— start —
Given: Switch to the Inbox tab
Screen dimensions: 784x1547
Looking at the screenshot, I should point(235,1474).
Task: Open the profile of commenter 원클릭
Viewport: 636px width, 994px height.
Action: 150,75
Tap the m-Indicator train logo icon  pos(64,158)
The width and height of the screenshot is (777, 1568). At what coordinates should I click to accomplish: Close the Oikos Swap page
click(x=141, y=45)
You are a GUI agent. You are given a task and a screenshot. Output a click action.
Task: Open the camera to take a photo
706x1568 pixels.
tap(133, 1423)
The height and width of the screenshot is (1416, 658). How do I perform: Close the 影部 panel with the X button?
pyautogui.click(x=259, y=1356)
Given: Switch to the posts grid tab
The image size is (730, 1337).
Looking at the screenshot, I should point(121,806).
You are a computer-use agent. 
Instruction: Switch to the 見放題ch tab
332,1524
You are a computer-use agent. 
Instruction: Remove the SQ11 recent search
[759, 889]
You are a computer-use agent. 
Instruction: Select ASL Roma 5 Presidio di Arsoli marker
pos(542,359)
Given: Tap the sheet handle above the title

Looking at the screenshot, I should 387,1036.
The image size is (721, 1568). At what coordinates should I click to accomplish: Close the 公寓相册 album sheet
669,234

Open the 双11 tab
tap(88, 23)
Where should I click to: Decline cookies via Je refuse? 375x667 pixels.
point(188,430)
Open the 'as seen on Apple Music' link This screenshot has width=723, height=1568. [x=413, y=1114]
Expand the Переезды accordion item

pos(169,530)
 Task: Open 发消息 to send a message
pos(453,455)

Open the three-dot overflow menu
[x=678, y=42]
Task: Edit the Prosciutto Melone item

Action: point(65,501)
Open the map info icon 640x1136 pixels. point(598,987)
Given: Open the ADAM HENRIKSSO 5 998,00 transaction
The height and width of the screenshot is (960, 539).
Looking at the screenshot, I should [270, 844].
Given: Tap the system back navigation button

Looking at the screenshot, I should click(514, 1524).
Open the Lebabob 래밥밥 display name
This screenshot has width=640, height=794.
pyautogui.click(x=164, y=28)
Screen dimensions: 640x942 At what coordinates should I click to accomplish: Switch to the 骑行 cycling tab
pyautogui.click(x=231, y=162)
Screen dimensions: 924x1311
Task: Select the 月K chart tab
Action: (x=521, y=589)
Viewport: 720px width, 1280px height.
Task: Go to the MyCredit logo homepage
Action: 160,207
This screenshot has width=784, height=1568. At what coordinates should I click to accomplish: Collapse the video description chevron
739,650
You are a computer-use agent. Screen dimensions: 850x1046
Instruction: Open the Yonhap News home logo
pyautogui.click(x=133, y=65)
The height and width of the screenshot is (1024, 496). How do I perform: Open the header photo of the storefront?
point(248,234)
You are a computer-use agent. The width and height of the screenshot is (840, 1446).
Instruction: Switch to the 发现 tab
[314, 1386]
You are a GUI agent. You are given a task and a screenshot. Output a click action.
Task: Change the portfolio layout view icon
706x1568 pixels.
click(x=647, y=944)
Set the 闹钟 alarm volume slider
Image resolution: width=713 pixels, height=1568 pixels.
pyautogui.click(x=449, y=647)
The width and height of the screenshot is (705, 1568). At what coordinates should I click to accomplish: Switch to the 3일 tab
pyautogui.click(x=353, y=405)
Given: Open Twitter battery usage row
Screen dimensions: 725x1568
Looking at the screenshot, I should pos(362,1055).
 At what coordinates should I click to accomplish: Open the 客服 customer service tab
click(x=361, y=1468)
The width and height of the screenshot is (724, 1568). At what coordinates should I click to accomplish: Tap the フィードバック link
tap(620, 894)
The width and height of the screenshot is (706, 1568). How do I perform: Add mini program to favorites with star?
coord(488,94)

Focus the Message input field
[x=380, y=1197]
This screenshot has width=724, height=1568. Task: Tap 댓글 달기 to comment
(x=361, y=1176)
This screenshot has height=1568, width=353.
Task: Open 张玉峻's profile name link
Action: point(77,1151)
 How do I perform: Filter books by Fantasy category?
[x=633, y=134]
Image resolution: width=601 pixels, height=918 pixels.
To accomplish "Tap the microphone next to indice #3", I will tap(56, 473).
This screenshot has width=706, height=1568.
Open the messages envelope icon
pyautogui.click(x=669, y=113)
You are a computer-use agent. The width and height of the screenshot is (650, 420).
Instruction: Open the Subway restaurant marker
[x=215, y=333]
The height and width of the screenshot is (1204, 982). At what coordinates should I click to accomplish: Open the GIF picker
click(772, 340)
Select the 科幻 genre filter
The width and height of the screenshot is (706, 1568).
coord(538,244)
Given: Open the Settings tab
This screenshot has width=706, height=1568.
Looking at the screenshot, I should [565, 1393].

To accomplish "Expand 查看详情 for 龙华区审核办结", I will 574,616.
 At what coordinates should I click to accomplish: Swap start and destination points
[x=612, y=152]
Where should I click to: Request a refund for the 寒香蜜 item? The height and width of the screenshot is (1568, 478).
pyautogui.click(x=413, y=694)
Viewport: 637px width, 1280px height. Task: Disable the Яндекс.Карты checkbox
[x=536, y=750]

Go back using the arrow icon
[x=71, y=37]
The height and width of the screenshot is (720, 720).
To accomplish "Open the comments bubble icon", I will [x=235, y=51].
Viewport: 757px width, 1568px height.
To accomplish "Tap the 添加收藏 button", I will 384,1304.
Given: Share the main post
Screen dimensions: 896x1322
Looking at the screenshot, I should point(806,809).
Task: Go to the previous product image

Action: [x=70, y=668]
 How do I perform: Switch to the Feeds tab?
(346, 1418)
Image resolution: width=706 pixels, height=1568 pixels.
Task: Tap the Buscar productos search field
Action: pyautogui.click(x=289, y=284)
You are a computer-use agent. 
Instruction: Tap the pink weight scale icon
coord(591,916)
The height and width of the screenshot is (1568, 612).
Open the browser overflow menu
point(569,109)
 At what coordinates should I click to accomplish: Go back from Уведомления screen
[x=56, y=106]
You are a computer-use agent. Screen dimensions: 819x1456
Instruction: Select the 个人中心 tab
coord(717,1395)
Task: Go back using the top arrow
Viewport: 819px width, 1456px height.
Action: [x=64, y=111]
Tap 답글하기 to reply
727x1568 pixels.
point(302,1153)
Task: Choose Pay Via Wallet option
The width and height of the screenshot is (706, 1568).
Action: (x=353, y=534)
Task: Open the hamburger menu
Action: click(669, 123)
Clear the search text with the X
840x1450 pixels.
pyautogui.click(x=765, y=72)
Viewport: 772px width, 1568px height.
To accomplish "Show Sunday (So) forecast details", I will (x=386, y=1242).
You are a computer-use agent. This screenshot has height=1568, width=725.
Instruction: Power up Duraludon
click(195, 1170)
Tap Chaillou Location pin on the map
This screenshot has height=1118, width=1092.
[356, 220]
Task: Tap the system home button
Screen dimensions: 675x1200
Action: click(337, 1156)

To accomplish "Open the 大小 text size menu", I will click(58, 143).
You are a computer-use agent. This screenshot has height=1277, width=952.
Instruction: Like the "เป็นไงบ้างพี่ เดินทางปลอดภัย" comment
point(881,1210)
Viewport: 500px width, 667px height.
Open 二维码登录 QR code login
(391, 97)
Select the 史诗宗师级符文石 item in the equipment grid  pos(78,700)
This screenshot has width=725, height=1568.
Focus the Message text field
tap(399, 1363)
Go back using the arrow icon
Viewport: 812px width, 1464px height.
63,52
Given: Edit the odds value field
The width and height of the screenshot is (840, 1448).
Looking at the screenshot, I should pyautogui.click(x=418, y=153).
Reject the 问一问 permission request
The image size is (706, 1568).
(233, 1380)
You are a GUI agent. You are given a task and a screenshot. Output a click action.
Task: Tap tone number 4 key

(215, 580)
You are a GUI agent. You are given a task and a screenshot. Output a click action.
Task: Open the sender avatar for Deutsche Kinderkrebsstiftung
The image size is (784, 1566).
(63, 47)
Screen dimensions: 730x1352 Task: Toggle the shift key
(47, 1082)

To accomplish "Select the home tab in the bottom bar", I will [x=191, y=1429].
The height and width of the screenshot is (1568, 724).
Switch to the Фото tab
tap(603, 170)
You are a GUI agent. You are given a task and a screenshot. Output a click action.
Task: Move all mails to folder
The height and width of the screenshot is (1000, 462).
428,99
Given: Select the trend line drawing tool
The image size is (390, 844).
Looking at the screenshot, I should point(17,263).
— end —
▶ _Your objective_
From the records above, put the lines starting at the one containing "Given: Open the Settings tab" and ending at the one containing "I will 574,616." into a numbered list, skipping any blank lines.

▶ _Complete answer_
1. Given: Open the Settings tab
2. This screenshot has width=706, height=1568.
3. Looking at the screenshot, I should [565, 1393].
4. To accomplish "Expand 查看详情 for 龙华区审核办结", I will 574,616.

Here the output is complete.